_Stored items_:
::::::::
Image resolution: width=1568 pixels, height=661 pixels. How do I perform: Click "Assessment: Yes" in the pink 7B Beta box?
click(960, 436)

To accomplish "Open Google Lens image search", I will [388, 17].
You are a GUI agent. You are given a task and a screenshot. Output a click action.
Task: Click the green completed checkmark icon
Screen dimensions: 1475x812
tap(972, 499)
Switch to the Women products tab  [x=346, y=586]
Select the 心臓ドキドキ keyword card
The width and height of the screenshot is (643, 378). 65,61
::::::::
_Task instructions_:
All that is wanted is the run of lines from the start of the data through the line containing "Switch to the", copied word for word.

_Exercise solution_:
Image resolution: width=1568 pixels, height=661 pixels. How do I perform: Click "Assessment: Yes" in the pink 7B Beta box?
click(960, 436)

To accomplish "Open Google Lens image search", I will [388, 17].
You are a GUI agent. You are given a task and a screenshot. Output a click action.
Task: Click the green completed checkmark icon
Screen dimensions: 1475x812
tap(972, 499)
Switch to the Women products tab  [x=346, y=586]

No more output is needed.